Example: https://gist.github.com/trang/149ac3faddee6f3bdfde5ae97a303816

The form has 4 fields:

  • Language of the sentences: a dropdown to choose the language of the sentences
  • Language of the translations: a dropdown to choose the language of the translations
  • File: a button which will open a popup to select the file to import
  • Numeric user id: a text input to enter the ID of the user

How to find the user ID

  • Go to the List of all members.
  • Search for the user in the sidebar.
  • This will lead you to the "latest activity" page for the user.
  • This page can also be accessed from the user profile by clicking on the "show latest activity" link in the "Stats" section in the sidebar.
  • Check the URL of the page. It will look like https://tatoeba.org/eng/users/show/{number}. The {number} is the user ID.

Encoding requirement

The file that you upload must be encoded in UTF-8. If you happen to import a file that is not encoded in UTF-8 and the sentences contain special characters, the text imported will be messed up.

You can check the encoding of your file online. Your file is encoded in UTF-8 if the result says Detected by Chared: utf_8.

There are also ways you can check offline, depending on which OS you are using. Best is to Google it (for instance: detect file encoding).

Warnings

(1) There is no safety net with this feature. Once you click "import" all the sentences will be processed and there is no easy way to cancel or revert.

  • Make sure the encoding is UTF-8.
  • Make sure you entered the correct user ID.
  • Make sure you selected the correct language(s).
  • Don't import files from just anyone who asks you. Only import from trusted contributors.
    • To avoid importing a ton of bad quality sentences, you should import only sentences that are in the native/strongest language of the user.
    • Do not import the sentences if you suspect there may be copyright/license issues. Ask the user if they wrote all the sentences themselves.
  • Luckily you don't have to worry anymore about duplicates because Tatoeba handles that. If you accidentally import a file that you have already imported, it should have no effect.
  • Do a test on the dev website first, and only upload your file on the main website if it went well on the dev website.

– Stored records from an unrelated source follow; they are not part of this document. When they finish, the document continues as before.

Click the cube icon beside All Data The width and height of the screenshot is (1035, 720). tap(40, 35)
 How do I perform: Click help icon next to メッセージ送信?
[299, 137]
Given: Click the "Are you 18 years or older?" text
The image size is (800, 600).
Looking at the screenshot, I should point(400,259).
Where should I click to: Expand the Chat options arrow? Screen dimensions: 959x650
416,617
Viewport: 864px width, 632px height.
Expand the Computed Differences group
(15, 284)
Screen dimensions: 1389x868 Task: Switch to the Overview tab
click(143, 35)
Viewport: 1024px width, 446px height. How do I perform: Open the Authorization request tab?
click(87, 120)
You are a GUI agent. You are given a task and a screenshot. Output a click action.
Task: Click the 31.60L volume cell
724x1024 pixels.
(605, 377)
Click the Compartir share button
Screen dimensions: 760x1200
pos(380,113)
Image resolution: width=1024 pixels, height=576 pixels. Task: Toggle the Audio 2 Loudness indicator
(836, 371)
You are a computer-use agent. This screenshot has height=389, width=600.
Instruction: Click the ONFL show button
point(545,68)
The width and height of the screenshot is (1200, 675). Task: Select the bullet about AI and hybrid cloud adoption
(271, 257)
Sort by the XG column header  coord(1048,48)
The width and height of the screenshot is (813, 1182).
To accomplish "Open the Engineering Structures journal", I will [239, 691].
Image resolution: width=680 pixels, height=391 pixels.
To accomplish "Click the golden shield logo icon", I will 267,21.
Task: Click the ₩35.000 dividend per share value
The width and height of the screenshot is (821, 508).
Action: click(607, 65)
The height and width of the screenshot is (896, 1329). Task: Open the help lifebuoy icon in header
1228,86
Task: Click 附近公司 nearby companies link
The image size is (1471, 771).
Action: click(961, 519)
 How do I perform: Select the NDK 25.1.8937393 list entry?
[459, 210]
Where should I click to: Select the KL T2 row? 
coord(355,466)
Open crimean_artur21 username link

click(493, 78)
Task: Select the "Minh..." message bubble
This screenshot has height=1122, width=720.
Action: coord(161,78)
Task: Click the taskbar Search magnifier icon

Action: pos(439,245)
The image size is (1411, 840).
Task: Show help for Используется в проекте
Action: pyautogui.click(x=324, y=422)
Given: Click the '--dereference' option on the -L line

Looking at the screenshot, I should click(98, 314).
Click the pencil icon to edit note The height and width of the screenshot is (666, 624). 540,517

(2) The mass import feature can slow down the website.

  • It's a good idea to limit the number of sentences imported per operation to 400 or fewer. Larger imports will work sometimes, but it's better for others using the website at the same time if you don't import too many at once.
  • It's also a good idea to import during the weekend rather than during weekdays, as there is usually less traffic. Sunday and Saturday between 00:00 and 09:00 (GMT+1) are when Tatoeba has the least traffic.

(3) The logs of the sentences will indicate you (the admin) as the person who created the sentences.

  • If you are importing sentences for another user, make sure they are aware of this and don't care about it.
  • The user will still be assigned as the owner, but the logs will state that you are the contributor, and the "Contributions" stats will increase on your profile and not on the owner's profile.

(4) When sentences and translations are imported, the interface does not record which sentence is actually the original and which one is the translation. Both sentences and translations will be considered as original.

  • The mass import feature functions as if someone were adding the sentence, then adding the translation separately as a new sentence (instead of clicking on the "Translate" button), and then using the linking feature to connect the sentence and the translation.
  • As a result, It doesn't matter whether the file you are importing has the translations in the first column and the original sentences in the second column, or vice versa.
  • However, this also means that the mass import feature does not reflect reality accurately. It loses information that is not completely critical, but could be useful in some cases (for instance for handling the permission to change the license of a sentence).